Bei der Durchsicht der Transkripte der Gespräche stellten die Wissenschaftler jedoch fest, dass Ärzte bei dünneren Patienten angenehmer waren.

In einem Gespräch mit einer normalgewichtigen Patientin, die zum Beispiel am Bein operiert wurde, kommentierte der Arzt "Sie haben immer noch gute Beine" als die Patientin beklagte, dass ihre Operationsnarbe noch sichtbar sei und sie hässliche Schuhe tragen müsse . "Klobige Schuhe sind immer noch drin", wie Crox. "Hol dir etwas ... für den Frühling. Das lässt dich immer gut fühlen."

Als ein anderer normalgewichtiger Patient bemerkte, dass sie nicht so viele Hitzewallungen wie in der jüngsten Vergangenheit hatte, sagte der Arzt: "Ich bin froh, dass es dir jetzt besser geht." Als ein Patient sich frustrierte, weil er Schwierigkeiten hatte, einen Termin bei einem Spezialisten zu bekommen, antwortete der Arzt: "Ich stimme Ihnen zu. (Es ist sehr frustrierend, wenn das passiert.")

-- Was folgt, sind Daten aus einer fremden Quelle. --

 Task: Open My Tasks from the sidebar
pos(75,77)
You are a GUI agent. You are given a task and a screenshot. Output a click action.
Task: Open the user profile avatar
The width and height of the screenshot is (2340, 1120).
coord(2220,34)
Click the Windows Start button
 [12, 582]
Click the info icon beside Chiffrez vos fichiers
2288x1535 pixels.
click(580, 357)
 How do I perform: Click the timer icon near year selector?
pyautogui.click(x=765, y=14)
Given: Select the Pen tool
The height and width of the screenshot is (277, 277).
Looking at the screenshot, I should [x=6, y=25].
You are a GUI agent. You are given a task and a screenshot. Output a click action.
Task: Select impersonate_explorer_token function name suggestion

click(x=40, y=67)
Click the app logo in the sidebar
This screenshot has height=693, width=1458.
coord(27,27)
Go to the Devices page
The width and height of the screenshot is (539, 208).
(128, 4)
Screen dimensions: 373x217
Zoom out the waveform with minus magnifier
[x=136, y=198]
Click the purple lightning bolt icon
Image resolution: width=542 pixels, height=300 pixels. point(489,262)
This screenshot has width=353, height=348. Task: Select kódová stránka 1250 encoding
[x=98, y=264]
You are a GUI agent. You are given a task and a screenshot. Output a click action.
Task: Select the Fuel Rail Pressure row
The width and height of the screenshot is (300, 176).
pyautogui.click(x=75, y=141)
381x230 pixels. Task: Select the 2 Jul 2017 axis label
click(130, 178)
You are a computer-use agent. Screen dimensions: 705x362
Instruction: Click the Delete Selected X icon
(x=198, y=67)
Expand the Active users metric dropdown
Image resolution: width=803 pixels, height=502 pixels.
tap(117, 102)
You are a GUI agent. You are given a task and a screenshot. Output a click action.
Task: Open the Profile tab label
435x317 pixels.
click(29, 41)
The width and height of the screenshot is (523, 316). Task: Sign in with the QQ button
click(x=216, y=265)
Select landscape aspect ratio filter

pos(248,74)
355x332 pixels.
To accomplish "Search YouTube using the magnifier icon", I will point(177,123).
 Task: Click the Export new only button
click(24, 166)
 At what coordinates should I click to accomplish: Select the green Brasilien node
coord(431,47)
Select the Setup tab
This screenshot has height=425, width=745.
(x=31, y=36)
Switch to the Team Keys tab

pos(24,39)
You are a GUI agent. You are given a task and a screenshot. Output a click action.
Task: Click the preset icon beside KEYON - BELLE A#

Die Forscher von Johns Hopkins verwendeten ein standardisiertes psychologisches Messinstrument, das sogenannte "Rote Interaction Analysis System", um ihre Eindrücke zu bestätigen, dass Ärzte stärkere emotionale Bindungen mit dünneren Patienten aufgebaut haben. Es gab keine Vorfälle von offener Unprofessionalität, keine beleidigenden oder abfälligen Bemerkungen, keine direkten Kommentare über Fettleibigkeit bei Patienten, obwohl dies die Tatsache widerspiegeln könnte, dass sowohl die Ärzte als auch die Patienten wussten, dass ihre Gespräche aufgezeichnet wurden.

Und die Wissenschaftler fanden heraus, dass Patienten im Allgemeinen von ihren Ärzten emotional ermutigt wurden, obwohl übergewichtige oder adipöse Patienten etwa 35% weniger Anzeichen für eine emotionale Ermutigung von ihren medizinischen Betreuern erhalten. Das Johns Hopkins-Forschungsteam fand jedoch nicht, dass übergewichtige oder fettleibige Patienten weniger medizinische Informationen von ihren Ärzten erhielten.